DATASET EXTRACT
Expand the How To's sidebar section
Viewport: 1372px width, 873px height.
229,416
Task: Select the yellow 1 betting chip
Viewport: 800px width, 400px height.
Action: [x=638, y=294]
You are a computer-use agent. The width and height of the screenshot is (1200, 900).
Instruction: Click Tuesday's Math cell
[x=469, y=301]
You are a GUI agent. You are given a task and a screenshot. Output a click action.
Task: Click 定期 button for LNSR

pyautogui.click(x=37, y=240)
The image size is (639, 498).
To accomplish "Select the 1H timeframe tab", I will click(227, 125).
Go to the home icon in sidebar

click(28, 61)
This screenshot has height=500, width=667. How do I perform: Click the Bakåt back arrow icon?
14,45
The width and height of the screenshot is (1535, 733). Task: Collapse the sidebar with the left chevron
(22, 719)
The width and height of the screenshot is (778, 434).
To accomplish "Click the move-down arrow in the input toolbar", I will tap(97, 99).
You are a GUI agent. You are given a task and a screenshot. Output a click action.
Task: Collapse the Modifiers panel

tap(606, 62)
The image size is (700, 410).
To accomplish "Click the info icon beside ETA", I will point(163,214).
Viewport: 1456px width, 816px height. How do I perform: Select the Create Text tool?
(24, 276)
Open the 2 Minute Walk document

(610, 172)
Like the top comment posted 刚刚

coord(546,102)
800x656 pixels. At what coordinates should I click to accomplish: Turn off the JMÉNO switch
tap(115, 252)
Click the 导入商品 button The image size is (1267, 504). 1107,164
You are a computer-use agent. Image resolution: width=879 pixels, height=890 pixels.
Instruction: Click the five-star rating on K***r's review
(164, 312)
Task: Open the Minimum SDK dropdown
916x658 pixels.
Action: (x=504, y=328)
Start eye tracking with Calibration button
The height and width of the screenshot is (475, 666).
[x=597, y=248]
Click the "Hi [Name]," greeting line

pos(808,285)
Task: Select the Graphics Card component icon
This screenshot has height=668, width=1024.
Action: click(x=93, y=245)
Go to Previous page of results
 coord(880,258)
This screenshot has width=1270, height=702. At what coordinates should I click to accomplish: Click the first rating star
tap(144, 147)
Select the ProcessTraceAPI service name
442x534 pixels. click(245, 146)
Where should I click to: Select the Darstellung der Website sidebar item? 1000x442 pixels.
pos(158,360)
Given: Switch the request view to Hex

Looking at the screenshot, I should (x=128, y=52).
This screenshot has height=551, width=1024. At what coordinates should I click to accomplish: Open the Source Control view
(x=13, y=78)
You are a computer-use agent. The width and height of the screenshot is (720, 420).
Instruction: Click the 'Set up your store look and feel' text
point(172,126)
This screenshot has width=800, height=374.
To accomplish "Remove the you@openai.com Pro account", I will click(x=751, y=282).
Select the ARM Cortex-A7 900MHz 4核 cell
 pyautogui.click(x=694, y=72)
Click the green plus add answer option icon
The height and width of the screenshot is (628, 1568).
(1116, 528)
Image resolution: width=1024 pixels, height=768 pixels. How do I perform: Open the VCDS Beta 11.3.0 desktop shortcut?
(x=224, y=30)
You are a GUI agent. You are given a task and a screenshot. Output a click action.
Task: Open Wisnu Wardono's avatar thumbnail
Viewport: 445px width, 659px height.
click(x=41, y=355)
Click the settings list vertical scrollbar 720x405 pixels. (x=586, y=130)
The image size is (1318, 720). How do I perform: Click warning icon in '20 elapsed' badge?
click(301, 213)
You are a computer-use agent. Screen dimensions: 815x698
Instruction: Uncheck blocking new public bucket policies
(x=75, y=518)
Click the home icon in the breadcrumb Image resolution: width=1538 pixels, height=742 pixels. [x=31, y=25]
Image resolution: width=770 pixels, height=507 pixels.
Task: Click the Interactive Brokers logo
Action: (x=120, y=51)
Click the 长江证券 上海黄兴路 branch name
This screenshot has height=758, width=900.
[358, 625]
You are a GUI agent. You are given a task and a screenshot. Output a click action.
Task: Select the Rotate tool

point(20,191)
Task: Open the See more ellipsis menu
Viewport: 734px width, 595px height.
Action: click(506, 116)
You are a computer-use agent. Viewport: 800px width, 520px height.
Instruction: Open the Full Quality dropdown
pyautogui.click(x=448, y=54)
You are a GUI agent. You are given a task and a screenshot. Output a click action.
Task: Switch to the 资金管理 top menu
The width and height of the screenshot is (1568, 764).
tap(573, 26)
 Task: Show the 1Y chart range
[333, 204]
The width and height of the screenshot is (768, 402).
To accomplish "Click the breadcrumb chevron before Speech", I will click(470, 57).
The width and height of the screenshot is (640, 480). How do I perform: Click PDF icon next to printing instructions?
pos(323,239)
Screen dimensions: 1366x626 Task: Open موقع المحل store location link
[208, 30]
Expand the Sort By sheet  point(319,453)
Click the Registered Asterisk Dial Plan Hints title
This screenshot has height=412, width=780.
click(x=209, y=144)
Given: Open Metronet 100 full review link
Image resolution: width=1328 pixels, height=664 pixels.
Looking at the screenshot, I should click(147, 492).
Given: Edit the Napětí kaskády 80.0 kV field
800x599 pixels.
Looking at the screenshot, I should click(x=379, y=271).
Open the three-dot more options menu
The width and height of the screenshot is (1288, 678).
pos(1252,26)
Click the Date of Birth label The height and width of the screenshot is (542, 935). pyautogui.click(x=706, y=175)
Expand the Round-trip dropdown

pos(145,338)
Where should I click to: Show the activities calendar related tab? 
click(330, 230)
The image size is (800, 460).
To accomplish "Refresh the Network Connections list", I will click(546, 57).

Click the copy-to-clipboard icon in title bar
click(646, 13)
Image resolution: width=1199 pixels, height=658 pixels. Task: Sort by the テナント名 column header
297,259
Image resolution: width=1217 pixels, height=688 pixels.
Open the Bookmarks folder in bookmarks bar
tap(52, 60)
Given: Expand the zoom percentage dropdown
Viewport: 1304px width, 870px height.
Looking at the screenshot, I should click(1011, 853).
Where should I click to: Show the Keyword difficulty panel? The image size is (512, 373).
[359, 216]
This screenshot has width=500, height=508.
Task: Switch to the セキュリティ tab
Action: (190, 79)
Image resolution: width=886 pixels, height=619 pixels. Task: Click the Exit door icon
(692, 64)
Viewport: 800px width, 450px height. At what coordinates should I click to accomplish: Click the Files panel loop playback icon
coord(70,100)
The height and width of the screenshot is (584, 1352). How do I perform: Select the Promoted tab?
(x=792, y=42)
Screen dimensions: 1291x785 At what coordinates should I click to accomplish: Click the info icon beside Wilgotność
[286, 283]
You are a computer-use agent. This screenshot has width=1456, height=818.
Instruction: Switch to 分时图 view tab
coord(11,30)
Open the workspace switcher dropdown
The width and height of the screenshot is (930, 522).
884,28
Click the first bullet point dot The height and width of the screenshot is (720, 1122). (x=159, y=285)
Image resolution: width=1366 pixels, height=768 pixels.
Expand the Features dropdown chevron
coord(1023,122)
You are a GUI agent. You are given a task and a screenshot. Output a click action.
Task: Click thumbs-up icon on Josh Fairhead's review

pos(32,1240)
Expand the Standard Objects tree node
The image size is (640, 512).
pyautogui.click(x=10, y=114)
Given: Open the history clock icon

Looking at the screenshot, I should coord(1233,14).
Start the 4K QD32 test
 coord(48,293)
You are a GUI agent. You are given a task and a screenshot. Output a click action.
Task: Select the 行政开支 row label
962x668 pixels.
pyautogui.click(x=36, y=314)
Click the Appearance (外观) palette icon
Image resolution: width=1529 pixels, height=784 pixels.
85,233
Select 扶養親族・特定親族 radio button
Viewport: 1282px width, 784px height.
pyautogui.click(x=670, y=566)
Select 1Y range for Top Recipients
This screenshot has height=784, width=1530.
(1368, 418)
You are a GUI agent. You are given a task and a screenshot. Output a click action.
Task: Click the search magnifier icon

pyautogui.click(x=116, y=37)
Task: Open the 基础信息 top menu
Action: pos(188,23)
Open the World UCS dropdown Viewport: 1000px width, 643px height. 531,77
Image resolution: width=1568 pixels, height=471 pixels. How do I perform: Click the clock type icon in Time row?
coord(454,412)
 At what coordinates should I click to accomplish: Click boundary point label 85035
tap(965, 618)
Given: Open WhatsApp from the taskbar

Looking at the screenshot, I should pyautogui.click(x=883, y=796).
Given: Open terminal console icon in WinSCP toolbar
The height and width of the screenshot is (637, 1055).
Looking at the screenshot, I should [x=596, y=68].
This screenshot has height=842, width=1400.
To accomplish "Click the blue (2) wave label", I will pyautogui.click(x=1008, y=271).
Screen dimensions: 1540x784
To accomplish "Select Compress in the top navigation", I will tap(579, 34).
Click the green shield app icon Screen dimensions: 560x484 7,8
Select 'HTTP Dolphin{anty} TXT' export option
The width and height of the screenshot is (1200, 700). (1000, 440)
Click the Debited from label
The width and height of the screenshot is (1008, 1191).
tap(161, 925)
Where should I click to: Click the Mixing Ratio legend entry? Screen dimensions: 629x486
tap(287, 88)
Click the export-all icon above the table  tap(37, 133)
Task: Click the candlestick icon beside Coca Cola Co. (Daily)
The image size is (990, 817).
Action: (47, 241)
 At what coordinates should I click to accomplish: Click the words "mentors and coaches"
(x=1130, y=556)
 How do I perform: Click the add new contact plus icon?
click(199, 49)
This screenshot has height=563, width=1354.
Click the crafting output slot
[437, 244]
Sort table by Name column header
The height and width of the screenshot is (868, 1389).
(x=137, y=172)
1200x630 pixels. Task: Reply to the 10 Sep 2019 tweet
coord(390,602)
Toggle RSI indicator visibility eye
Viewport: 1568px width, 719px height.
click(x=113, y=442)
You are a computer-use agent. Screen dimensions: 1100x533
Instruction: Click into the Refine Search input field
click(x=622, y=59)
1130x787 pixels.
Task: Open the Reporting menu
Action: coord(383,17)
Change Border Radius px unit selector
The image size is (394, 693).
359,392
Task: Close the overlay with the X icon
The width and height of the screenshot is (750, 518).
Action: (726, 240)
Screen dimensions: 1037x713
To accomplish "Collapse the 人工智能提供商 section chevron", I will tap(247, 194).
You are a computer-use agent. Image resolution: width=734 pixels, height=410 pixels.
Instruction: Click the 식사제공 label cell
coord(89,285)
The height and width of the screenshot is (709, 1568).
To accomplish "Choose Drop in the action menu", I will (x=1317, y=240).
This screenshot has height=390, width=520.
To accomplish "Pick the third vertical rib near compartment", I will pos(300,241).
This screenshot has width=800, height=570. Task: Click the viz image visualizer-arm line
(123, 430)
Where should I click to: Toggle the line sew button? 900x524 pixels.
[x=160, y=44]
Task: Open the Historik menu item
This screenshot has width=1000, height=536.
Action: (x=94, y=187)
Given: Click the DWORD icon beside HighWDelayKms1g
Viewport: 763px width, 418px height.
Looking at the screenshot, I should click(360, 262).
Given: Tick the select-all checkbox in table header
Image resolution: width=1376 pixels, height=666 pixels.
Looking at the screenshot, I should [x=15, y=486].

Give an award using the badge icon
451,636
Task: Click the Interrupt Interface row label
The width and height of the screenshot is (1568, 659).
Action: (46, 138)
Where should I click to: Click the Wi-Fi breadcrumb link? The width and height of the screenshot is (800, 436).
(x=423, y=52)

YOUR ASSIGNMENT
Could you write out, exactly as they stand, only the lines above that begin at the line with "Where should I click to: Click the Mixing" and stop after the line with "Task: Close the overlay with the X icon"?

FINISHED EXERCISE
Where should I click to: Click the Mixing Ratio legend entry? Screen dimensions: 629x486
tap(287, 88)
Click the export-all icon above the table  tap(37, 133)
Task: Click the candlestick icon beside Coca Cola Co. (Daily)
The image size is (990, 817).
Action: (47, 241)
 At what coordinates should I click to accomplish: Click the words "mentors and coaches"
(x=1130, y=556)
 How do I perform: Click the add new contact plus icon?
click(199, 49)
This screenshot has height=563, width=1354.
Click the crafting output slot
[437, 244]
Sort table by Name column header
The height and width of the screenshot is (868, 1389).
(x=137, y=172)
1200x630 pixels. Task: Reply to the 10 Sep 2019 tweet
coord(390,602)
Toggle RSI indicator visibility eye
Viewport: 1568px width, 719px height.
click(x=113, y=442)
You are a computer-use agent. Screen dimensions: 1100x533
Instruction: Click into the Refine Search input field
click(x=622, y=59)
1130x787 pixels.
Task: Open the Reporting menu
Action: coord(383,17)
Change Border Radius px unit selector
The image size is (394, 693).
359,392
Task: Close the overlay with the X icon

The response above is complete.